- [Selected text]
::::::::::

Investment Matters

The Dividend Dance

Are higher dividends always a hallmark of good investment outcomes?

The Australian market has the unique distinction of having not only one of the highest dividends yields in the world, but also the highest payout ratio (that is, the percentage of companies’ net profits that are paid out as dividends).

We owe much of the credit for this to franking credits, resource companies (BHP and RIO amongst others) as well as the big four banks – towards which our market is heavily weighted.

Australia has one of the highest payout ratios and dividend yields in the developed world

Chart 1 IM

A recent report published by FCLT Global (Focusing Capital on the Long Term) - an initiative established by the Canada Pension Plan Investment Board, McKinsey & Company and BlackRock looked at the factors that are associated with long-term, successful companies.

FCLT Global was born from the observation that there is undue short-term pressure placed on investors and CEOs and looks to encourage a longer-term focus in business and investment decision making.

The report “Predicting Long-term Success” looked at 85% of global investable companies and looked to identify what factors make companies successful in the long term.

The study measured company performance based on return on invested capital (ROIC) - that is the returns that a company delivers to the whole capital structure of a company. This measure was used in preference to stock prices which can be influenced by investor perception, or financial leverage.

::::::::::

- [Dataset]

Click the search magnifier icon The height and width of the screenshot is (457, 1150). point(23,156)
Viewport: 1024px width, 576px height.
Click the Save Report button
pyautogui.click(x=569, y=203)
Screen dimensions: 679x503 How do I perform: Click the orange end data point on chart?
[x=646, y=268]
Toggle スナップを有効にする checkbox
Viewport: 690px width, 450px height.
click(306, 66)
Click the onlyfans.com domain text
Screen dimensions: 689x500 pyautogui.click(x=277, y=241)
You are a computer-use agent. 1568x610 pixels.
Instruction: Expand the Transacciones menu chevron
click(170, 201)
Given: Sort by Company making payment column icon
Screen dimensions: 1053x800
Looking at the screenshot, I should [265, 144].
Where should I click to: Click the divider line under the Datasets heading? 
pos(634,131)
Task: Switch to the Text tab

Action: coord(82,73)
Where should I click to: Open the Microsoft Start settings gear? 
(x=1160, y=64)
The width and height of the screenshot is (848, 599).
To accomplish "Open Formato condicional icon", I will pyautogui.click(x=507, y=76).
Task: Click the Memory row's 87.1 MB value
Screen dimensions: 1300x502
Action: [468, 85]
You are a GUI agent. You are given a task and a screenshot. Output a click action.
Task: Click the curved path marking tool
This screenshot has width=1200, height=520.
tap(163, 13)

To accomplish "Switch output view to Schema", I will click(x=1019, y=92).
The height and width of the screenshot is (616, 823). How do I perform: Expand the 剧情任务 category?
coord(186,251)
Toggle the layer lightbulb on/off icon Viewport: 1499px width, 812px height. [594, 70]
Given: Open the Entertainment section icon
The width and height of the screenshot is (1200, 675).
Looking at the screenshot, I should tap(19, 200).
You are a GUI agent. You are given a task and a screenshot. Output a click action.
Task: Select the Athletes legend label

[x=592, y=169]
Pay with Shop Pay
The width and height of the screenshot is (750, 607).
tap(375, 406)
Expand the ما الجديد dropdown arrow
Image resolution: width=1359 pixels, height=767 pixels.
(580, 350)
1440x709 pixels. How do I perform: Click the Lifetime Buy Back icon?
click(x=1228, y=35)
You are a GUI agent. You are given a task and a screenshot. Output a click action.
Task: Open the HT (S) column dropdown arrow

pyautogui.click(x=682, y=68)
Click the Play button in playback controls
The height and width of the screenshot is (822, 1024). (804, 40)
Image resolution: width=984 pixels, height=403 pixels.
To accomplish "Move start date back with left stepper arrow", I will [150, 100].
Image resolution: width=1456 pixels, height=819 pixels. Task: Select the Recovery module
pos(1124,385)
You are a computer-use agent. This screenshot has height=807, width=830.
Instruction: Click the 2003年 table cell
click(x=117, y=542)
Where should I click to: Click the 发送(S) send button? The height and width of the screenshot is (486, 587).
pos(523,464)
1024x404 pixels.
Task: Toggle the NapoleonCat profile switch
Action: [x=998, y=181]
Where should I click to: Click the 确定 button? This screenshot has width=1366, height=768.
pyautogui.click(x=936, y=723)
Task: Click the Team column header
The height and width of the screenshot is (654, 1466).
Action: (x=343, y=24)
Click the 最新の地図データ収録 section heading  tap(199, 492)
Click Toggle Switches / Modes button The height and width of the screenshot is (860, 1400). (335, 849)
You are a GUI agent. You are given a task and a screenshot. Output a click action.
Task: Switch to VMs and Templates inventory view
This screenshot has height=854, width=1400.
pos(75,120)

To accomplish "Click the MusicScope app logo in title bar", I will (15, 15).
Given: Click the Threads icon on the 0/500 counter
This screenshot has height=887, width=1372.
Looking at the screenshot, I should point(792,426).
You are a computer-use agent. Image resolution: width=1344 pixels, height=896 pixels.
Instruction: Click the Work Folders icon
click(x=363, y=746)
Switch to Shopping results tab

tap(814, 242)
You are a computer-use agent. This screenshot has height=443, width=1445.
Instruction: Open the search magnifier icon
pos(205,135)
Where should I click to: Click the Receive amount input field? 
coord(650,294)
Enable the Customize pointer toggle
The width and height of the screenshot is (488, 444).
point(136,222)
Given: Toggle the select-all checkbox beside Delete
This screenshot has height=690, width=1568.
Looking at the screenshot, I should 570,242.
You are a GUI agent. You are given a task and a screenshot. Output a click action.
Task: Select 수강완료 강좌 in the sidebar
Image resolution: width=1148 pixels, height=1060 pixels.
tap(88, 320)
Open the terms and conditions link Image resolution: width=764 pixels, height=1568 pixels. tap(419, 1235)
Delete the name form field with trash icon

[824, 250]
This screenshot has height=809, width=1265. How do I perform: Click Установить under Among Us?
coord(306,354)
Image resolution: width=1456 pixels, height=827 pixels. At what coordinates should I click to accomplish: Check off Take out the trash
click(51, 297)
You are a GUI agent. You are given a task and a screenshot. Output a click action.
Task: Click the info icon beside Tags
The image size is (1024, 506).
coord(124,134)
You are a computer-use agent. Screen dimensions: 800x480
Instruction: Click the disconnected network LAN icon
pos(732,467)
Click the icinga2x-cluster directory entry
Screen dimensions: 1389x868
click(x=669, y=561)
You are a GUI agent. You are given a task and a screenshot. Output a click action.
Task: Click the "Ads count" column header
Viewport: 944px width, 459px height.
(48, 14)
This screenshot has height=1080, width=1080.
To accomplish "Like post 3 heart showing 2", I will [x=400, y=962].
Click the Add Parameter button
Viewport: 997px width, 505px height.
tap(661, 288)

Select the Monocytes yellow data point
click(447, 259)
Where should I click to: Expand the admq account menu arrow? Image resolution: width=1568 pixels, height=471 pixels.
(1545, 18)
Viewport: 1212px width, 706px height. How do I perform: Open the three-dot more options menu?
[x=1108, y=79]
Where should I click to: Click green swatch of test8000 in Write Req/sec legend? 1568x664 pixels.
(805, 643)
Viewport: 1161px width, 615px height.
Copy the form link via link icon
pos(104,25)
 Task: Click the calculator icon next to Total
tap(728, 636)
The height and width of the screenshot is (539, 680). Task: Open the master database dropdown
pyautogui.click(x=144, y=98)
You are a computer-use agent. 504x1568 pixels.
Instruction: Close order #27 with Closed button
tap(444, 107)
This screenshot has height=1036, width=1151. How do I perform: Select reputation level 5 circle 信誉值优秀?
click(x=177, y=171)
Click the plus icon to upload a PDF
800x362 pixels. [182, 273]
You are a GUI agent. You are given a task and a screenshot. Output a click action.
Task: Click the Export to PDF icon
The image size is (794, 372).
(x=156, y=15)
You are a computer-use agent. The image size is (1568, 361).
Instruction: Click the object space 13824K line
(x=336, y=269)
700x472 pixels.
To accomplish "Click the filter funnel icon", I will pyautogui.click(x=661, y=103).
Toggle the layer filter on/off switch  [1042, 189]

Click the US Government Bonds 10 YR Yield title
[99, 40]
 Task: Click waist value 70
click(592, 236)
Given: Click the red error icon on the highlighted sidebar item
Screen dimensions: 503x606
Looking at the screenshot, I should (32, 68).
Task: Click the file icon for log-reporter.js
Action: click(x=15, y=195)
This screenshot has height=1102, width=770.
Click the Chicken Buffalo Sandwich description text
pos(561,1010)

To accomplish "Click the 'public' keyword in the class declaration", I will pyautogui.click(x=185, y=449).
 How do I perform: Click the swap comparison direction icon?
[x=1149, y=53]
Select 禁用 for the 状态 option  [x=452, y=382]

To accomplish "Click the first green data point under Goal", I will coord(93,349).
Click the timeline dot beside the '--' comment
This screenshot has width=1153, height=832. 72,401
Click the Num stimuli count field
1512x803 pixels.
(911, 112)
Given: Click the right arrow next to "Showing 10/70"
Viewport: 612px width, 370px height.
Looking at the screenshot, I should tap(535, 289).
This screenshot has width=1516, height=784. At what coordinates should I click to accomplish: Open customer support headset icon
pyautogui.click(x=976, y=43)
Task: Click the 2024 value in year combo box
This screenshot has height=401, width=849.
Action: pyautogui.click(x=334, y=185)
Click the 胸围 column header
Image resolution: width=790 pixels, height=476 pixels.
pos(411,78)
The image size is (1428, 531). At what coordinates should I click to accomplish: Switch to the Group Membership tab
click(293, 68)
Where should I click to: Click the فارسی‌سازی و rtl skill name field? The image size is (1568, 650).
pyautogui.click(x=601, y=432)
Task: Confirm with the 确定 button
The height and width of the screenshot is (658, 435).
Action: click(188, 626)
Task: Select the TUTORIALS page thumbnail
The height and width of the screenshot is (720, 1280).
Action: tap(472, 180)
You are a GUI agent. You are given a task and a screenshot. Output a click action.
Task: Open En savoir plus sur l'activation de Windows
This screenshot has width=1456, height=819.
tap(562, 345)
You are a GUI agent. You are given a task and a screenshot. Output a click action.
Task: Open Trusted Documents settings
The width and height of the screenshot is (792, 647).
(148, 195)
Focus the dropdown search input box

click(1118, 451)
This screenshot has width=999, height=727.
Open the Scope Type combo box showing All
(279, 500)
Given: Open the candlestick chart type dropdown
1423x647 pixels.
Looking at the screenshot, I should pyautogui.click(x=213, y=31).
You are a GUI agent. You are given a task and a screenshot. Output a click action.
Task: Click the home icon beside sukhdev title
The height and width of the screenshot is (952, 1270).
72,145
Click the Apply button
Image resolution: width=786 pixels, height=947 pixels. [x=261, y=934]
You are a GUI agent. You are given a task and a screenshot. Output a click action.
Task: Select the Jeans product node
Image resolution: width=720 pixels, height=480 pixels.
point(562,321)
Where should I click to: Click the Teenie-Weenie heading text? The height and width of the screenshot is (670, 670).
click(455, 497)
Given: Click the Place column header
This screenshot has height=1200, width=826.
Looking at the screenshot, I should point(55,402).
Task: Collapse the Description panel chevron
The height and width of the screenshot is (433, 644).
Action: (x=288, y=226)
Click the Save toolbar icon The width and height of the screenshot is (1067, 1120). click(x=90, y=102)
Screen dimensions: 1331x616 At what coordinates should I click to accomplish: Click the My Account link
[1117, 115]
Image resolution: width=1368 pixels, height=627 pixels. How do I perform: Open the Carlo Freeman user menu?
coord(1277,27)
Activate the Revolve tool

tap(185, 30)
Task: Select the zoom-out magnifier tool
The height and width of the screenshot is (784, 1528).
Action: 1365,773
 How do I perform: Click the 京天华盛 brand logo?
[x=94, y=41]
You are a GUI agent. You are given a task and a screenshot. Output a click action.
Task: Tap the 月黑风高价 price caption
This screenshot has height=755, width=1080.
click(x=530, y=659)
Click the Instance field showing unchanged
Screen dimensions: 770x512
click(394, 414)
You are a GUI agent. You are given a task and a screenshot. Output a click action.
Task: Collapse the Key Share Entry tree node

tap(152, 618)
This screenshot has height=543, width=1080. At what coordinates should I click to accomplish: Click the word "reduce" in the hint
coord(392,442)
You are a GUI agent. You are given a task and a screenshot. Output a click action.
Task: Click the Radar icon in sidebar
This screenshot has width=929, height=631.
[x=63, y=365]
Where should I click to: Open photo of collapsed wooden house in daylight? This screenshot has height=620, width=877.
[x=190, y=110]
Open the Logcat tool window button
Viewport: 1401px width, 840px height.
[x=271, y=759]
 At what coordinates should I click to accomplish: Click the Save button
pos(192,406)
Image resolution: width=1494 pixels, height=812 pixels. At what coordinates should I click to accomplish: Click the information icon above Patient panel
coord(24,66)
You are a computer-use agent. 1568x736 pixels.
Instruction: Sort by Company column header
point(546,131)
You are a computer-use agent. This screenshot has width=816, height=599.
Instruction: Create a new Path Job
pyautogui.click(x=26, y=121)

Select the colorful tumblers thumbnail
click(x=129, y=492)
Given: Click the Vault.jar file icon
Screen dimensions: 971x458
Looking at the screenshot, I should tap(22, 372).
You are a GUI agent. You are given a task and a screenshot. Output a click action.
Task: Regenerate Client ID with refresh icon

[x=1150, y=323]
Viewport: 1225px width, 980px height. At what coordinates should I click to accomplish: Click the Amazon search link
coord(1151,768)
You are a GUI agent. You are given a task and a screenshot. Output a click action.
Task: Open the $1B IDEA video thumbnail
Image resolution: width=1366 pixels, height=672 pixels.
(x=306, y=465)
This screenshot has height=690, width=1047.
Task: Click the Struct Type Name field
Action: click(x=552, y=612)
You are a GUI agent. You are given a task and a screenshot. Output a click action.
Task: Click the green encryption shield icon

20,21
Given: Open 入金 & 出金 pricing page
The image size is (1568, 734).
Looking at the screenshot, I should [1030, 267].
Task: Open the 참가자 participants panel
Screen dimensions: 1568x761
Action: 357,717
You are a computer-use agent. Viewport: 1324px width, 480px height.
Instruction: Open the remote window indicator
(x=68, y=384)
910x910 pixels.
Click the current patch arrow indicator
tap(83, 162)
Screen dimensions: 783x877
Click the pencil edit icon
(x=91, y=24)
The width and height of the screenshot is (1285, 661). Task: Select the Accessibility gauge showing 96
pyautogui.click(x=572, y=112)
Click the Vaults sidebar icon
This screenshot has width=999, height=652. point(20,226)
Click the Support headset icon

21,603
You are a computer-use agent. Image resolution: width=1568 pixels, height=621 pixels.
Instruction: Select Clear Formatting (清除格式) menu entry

::::::::::

- [What is asked]
**1)** In the dividend article, reproduce everything from "We owe much" down to "investment decision making.".
**2)** Summarize the dividend article in two sentences.
**3)** According to the dividend article, what measure did the FCLT Global study use to assess company performance?

- [Responses for each task]
**1)**
We owe much of the credit for this to franking credits, resource companies (BHP and RIO amongst others) as well as the big four banks – towards which our market is heavily weighted.

Australia has one of the highest payout ratios and dividend yields in the developed world

Chart 1 IM

A recent report published by FCLT Global (Focusing Capital on the Long Term) - an initiative established by the Canada Pension Plan Investment Board, McKinsey & Company and BlackRock looked at the factors that are associated with long-term, successful companies.

FCLT Global was born from the observation that there is undue short-term pressure placed on investors and CEOs and looks to encourage a longer-term focus in business and investment decision making.

**2)** The Australian market has one of the world's highest dividend yields and the highest payout ratio, largely because of franking credits, resource companies and the big four banks. An FCLT Global report, "Predicting Long-term Success," examined 85% of global investable companies to identify what drives long-term success, measuring performance by return on invested capital rather than stock prices.

**3)** Return on invested capital (ROIC).